Had I been planning a big release party, traveling on a book tour or worried about details surrounding the launch, I couldn’t have been fully present these past couple of weeks, during one of the most important and sacred times of my life. I doubt I could have sat with my dad day and night at the hospital or been with my family, distraction-free, in these difficult days of planning his memorial service. And I’m sure I couldn’t have felt overjoyed about my first book coming out while wading through grief.
I believe everything happens (or doesn’t happen) for a reason. That includes, hard as it is to swallow, my dad’s passing at such a young age and with so much work left to do. All I can figure is God must have had a really good reason for plucking him up from the earth and taking him home. It sucks that I may never know why. But when I step back to see the big picture, I am reminded there’s a master plan that’s so much grander than what’s written on my calendar.
Yesterday, I spent my birthday with dozens of family members who had come to town to celebrate my dad’s life and support us through this hailstorm of shock and sadness.

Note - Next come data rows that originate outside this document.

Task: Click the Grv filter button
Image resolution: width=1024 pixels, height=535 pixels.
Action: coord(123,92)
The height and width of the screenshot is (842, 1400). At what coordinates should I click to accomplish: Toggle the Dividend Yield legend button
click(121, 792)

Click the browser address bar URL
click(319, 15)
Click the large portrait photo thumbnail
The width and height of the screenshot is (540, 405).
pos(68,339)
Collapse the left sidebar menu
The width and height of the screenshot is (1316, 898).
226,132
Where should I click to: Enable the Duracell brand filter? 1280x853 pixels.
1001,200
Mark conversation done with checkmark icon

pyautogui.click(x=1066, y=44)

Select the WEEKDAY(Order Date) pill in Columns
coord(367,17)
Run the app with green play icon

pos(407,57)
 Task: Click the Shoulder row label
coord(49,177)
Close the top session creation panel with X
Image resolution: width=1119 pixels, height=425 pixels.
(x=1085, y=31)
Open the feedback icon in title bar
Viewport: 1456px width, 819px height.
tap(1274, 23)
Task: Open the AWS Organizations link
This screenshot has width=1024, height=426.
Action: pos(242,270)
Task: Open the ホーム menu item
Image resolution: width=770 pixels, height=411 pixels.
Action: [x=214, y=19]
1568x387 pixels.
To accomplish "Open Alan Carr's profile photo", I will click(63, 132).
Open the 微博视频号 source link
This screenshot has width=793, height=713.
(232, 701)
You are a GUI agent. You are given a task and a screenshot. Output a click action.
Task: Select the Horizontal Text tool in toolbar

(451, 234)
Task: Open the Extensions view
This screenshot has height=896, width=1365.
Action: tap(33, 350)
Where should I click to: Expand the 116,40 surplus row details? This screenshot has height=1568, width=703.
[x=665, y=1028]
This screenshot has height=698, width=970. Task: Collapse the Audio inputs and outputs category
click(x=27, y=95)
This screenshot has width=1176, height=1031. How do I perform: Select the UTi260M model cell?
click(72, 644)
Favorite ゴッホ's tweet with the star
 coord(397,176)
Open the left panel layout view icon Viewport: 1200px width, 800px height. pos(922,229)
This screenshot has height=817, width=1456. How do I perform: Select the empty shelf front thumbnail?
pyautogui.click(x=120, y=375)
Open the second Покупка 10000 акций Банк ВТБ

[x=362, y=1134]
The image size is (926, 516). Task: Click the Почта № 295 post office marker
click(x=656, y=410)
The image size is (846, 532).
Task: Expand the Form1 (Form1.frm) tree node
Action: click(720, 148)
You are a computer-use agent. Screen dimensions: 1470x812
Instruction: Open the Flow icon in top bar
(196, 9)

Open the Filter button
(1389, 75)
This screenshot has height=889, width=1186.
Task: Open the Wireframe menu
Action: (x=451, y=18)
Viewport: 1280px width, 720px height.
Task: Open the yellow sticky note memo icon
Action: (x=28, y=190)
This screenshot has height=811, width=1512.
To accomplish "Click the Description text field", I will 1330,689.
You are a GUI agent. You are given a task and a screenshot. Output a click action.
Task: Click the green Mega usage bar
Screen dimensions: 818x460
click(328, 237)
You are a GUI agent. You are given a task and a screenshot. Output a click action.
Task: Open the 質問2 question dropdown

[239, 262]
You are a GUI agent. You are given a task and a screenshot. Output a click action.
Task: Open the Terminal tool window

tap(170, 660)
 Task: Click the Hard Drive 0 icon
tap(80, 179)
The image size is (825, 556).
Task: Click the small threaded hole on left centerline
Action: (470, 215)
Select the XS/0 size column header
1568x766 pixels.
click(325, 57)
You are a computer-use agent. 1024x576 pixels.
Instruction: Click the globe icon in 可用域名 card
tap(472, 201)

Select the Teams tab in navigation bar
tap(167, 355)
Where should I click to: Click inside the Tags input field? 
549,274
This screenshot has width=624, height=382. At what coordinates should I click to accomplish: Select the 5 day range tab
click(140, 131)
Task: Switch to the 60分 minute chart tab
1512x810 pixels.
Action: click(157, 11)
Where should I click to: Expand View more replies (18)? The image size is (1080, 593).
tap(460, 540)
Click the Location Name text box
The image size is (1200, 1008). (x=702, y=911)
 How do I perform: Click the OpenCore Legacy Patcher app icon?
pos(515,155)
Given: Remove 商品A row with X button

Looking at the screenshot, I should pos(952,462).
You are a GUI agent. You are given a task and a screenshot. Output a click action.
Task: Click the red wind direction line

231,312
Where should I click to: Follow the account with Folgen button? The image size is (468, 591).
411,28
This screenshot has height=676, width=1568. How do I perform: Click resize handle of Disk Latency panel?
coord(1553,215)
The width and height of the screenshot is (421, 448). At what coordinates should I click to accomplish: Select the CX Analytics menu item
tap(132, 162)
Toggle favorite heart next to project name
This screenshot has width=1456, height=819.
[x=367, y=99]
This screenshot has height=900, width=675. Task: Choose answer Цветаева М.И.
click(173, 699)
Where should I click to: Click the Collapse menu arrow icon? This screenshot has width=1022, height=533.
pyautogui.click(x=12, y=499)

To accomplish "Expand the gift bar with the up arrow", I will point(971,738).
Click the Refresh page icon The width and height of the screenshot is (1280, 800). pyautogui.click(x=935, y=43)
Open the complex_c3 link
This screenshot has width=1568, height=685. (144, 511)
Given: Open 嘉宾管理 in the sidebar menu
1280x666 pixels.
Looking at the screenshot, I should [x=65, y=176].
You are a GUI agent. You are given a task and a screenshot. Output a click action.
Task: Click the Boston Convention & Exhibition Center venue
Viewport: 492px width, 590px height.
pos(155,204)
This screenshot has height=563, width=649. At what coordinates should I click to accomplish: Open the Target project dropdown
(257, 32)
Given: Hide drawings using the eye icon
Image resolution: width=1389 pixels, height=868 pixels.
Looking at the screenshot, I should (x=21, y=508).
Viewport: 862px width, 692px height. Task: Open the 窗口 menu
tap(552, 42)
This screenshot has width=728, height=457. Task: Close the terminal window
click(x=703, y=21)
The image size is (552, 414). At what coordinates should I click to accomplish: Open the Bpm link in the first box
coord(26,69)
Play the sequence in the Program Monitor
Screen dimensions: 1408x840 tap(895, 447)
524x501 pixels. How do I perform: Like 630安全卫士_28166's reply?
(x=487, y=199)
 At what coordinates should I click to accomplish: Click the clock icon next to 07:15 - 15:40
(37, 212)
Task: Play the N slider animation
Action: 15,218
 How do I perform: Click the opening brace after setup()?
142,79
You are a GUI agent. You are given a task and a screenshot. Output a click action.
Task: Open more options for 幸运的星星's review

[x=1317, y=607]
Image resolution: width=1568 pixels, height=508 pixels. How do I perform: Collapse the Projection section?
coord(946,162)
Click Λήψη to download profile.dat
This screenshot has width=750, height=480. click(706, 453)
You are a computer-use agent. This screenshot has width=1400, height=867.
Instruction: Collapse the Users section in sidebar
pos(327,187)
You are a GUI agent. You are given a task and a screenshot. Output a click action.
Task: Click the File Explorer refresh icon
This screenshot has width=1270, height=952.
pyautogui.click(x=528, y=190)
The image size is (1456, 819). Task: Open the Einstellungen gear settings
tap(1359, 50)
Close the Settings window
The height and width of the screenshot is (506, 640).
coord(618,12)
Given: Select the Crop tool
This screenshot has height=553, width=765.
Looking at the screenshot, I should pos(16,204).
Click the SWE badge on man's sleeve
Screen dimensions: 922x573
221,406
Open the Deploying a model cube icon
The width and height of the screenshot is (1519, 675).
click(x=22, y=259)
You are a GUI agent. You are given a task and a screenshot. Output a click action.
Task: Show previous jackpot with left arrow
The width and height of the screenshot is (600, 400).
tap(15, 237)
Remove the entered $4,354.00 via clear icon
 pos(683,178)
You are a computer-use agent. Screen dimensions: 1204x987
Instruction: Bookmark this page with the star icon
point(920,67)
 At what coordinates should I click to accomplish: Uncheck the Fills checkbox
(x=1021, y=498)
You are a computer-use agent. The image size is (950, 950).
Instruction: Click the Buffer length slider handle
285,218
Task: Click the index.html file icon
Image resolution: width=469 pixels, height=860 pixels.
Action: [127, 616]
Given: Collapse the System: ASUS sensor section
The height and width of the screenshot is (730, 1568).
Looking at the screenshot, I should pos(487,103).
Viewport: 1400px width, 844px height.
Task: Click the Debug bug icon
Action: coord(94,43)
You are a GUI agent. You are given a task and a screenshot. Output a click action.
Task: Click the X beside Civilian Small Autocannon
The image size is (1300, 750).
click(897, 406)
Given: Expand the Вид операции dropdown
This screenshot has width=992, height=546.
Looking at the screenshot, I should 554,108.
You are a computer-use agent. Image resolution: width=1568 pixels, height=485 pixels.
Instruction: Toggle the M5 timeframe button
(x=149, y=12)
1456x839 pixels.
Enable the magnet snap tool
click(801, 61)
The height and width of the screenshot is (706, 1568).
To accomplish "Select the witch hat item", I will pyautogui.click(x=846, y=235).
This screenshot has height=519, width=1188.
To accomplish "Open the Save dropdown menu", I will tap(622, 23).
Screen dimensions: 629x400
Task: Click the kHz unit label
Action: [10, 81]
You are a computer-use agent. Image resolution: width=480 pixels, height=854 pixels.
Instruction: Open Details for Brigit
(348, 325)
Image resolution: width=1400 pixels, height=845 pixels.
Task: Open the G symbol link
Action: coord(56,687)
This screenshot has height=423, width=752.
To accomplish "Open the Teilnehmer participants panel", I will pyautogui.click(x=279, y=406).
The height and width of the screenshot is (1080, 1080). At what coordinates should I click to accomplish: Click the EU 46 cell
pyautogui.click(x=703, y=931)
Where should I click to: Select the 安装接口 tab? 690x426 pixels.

I blew out candles on a birthday cake (albeit through some tears) and got lots of hugs from people I adore. It had not been part of my original plan, but it was exactly where I was supposed to be – focused on family, wrapped in love.
The book will happen someday, when the time is right. Because that’s how everything happens – good and bad, beautiful and sad, right on time. Much to my chagrin, I can’t control any of it. But I do have a choice: I can curse and detest the master plan or recognize the magic of how it all unfolds. I know for sure which one my always-optimistic dad would want me to choose. So that’s my plan – to keep finding beauty in each day. Even on the sad ones.